Staff Software Engineer - Databases SRE

at Grafana Labs

📍 Germany
📍 Spain
📍 United Kingdom
📍 Sweden

GBP 104,000-124,800 per year

SENIOR

✅ Remote

Used Tools & Technologies

Not specified

Required Skills & Competences
Tag name is followed by "@" symbol and proficiency level value. About proficiency levels:

1-2 — basic awareness. Minimal hands-on experience, and a rudimentary understanding of the technology's purpose;

3-6 — daily use. Comfortable and regular usage, capable of handling common tasks and challenges related to the technology;

7-9 — you are an expert, you can teach others, you know all the pitfalls and tricks;

10 — exceptional knowledge, comprehensive understanding, and adeptness in all aspects of the technology, including advanced problem-solving. Think twice before claiming or demanding such level.

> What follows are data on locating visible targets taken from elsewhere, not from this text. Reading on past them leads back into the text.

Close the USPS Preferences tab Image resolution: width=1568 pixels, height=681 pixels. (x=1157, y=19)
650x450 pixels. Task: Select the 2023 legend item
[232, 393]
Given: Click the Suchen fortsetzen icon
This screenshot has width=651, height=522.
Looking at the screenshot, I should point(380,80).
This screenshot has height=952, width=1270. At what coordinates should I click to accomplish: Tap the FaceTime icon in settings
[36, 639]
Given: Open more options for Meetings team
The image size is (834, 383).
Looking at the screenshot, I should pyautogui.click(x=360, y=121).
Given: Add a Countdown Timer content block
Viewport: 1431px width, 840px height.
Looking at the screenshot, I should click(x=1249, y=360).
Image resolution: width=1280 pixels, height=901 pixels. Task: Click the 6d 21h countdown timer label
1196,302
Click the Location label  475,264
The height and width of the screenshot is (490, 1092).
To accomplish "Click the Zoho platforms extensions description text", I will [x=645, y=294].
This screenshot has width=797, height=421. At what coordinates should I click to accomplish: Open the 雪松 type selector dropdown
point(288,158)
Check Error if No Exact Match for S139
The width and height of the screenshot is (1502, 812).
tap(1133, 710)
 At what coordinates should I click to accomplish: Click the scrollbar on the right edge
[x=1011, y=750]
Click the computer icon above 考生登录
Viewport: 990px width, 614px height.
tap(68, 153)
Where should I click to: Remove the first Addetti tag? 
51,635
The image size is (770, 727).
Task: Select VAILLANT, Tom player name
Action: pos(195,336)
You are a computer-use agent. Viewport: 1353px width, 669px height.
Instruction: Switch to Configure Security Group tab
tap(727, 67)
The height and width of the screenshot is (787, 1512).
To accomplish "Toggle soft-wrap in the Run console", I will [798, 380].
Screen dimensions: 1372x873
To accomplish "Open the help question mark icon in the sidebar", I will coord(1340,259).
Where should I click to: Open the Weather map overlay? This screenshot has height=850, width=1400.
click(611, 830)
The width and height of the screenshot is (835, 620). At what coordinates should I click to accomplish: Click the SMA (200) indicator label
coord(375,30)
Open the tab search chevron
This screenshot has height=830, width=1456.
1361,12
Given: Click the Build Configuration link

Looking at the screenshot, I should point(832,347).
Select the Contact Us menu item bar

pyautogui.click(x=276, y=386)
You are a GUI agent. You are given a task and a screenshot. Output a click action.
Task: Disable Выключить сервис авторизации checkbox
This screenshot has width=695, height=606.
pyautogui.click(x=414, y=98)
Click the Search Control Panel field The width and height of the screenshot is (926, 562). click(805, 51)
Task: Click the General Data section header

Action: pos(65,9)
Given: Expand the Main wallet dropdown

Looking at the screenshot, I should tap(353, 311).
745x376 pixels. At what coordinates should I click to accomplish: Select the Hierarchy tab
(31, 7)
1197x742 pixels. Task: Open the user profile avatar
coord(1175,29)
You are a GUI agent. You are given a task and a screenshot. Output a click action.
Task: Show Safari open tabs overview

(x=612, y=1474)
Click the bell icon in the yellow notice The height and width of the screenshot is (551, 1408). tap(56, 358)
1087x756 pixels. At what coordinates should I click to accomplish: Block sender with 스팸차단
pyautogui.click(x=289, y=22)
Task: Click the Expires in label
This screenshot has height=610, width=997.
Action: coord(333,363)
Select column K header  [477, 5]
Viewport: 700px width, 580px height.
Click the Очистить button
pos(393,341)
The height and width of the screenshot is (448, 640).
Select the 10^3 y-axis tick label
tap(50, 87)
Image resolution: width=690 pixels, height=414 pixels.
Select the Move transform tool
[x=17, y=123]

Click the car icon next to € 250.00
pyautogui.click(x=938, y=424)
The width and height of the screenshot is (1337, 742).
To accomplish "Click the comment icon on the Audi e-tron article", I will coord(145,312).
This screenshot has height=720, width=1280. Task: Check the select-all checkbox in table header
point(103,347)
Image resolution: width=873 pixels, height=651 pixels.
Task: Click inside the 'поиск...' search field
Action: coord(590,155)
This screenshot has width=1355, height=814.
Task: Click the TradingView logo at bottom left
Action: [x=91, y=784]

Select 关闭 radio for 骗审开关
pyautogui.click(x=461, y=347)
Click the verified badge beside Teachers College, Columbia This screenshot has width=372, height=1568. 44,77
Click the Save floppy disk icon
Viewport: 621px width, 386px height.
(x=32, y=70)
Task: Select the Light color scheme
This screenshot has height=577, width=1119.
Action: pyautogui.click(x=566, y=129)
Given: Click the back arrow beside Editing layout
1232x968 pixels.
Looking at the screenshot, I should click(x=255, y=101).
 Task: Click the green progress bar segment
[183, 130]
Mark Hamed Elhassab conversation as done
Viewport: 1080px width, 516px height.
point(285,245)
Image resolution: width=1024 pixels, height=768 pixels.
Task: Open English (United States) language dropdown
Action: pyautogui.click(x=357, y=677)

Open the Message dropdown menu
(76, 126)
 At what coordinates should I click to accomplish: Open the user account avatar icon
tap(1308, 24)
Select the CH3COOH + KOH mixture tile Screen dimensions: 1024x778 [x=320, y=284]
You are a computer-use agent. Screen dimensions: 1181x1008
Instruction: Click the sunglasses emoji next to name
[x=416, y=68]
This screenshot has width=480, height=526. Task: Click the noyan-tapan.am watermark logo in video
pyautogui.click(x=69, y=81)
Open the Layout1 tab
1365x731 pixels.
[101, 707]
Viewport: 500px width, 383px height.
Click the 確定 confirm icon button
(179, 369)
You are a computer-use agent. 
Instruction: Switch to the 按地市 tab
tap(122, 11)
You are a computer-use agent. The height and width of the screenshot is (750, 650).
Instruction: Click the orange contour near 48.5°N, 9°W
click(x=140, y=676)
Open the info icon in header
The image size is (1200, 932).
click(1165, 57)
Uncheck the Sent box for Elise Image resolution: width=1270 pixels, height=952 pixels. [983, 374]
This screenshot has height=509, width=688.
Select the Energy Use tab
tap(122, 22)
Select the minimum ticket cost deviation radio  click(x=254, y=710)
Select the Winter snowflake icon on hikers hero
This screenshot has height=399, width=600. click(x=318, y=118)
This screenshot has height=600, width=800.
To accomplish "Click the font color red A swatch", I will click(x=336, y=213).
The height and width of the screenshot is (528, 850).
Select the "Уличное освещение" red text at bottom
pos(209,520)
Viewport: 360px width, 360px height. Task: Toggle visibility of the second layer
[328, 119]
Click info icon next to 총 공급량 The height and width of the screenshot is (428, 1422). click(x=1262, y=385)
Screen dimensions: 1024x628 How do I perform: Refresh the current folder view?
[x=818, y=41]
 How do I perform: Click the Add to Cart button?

Go @ 4 Grafana @ 4 Kubernetes @ 7 Linux @ 4 Terraform @ 3 Python @ 4 GCP @ 4 Java @ 4 Hiring @ 4 Leadership @ 7 AWS @ 4 Azure @ 4 Communication @ 7 Helm @ 3 Mentoring @ 7 Networking @ 4 SRE @ 4 Technical Leadership @ 7 Design Patterns @ 4 Observability @ 4

Details

Grafana Labs is hiring a Staff Software Engineer - SRE to support Grafana Cloud’s highest-value customers by increasing the reliability of cloud databases based on Mimir, Loki, Tempo, and Pyroscope. The role is remote and the team provides these databases as a SaaS product from AWS, GCP, and Azure across all regions. The SRE team is embedded within the Mimir, Loki, and Tempo squads and focuses on delivering exceptional reliability for high-SLA customers.

Responsibilities

Partner closely with product engineering squads using an embedded model.
Own production reliability for high-SLA and complex customer environments.
Design and implement automation to scale reliability practices and eliminate toil.
Ensure customers meet SLO targets, define and evolve per-tenant SLOs and reliability models.
Proactively reduce SLO burn to prevent repeat incidents.
Serve as a primary escalation point and participate on-call for relevant incidents.
Lead customer-impacting incident response and post-incident reviews (PIRs/post-mortems).
Contribute to design documents and code reviews, influence feature design for scalability and operability.
Improve alert quality and reduce noisy escalations.
Teach and communicate SRE best practices to engineering teams.

Requirements

8+ years engineering experience, with 4+ years in SRE/CRE/production engineering (strong preference for formal customer reliability engineering experience).
Strong Kubernetes experience in at least one cloud provider (AWS, GCP, or Azure).
Familiarity with infrastructure-as-code tooling (Helm, Terraform, Jsonnet, etc.).
Strong experience with technical leadership: leading projects, mentoring engineers, and acting as a force-multiplier.
Experience operating multi-tenant systems in production and designing/implementing SLOs.
Experience with one or more programming languages (examples listed: Go, Python, Java).
Knowledge of Linux operating system internals, networking, cloud storage, performance, scaling, and failure modes.
Excellent problem-solving and troubleshooting skills and calm, active participation in blame-free incident response.
Ability to partner deeply with product engineering teams and work with autonomy.
Strong communication skills, intellectual curiosity, transparency, bias for action, and a collaborative mindset.

Day-to-day

Regular 1:1s with manager and colleagues.
Review and create SLOs; investigate and reduce SLO budget burn through monitoring, automation, self-healing, auto-scaling, etc.
Improve observability of customers within their environments.
Design and implement solutions for reliability and scalability to meet growing demand.
Develop fault-tolerant design patterns and participate in PR reviews and design docs.
Participate in incident response including investigation, resolution, PIR, and customer communication via Bridge calls when needed.

Compensation & Benefits

UK base compensation range: £103,958 - £124,750 (actual compensation may vary by level, experience, and skillset). Benefits include equity, possible bonus, and other benefits listed on the company careers page.
100% remote company with in-person onboarding; global annual leave policy of 30 days per annum (subject to local legislation).